Regionalliga

Alemannia: Nur der Torhüter ist gesetzt

Aachen: Gläubiger stimmen für die Weiterführung des Betriebs

Alemannia: Nur der Torhüter ist gesetzt

Peter Schubert

Ist noch auf der Suche nach einer Stammformation: Aachens Coach Peter Schubert. imago

Denn: Auf der Gläubigerver­sammlung am Dienstag haben rund 150 Gläubiger einstimmig beschlos­sen, die Alemannia Aachen GmbH eben nicht zu liquidieren, sondern den Spiel- und Geschäftsbetrieb fortzusetzen sowie die GmbH mit einem Insolvenzplanverfahren zu sanieren. "Ich freue mich, dass die Gläubiger unseren Ausführungen gefolgt sind", kommentierte Insol­venzverwalter Rolf-Dieter Mönning den Beschluss. "Wir sind aber noch lange nicht am Ziel", weiß auch Mönning. Jetzt müsse in den kom­menden Wochen der Insolvenzplan geschrieben werden.

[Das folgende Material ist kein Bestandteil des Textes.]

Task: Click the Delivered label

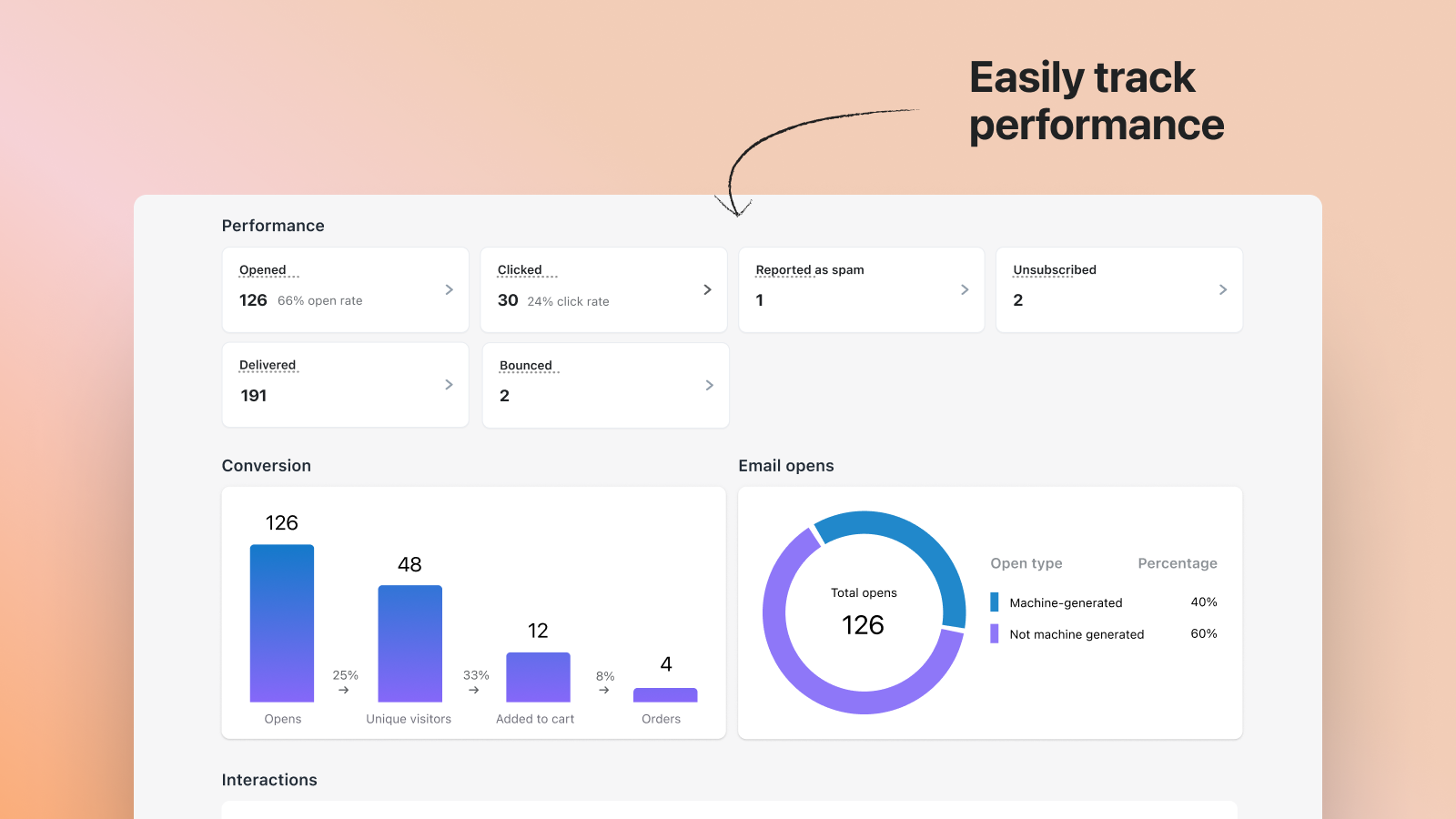Action: (x=268, y=365)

"Noch lange nicht am Ziel" ist derzeit auch Coach Peter Schubert. Das letzte Testspiel vor dem ersten Saisonspiel ging mit 0:4 gegen die TuS Koblenz verloren. "Es gibt si­cherlich gelungenere Generalpro­ben", sagt Schubert dazu, verweist allerdings gleichzeitig auf die be­sonderen Umstände seiner Arbeit in der Saisonvorbereitung.

"Fortuna Köln der Favorit"

Nach dem Abstieg habe bekanntlich ein komplett neuer Kader zusammen­gestellt werden müssen, "und da­für sind fünf Wochen Vorbereitung nicht gerade viel, zumal viele Spie­ler erst während der Vorbereitung zu uns gestoßen sind". Für Schu­bert ist daher klar: "Fortuna Köln ist zum Saisonstart der Favorit, wir sind der Außenseiter." Dennoch möchte er natürlich mindestens einen Punkt mit zurück nach Aa­chen nehmen. Welche Spieler diese Beute je­doch einfahren sollen, dass lässt der Coach noch weitgehend offen. Außer Torhüter Frederic Löhe (24, SV Babelsberg 03) ist noch keiner gesetzt. Und selbst die Startelf von Freitag müsse nicht zwingend die Stammelf sein. "Jeder hat immer die Chance im Training, mich davon zu überzeugen, dass ich gar nicht ohne ihn spielen kann."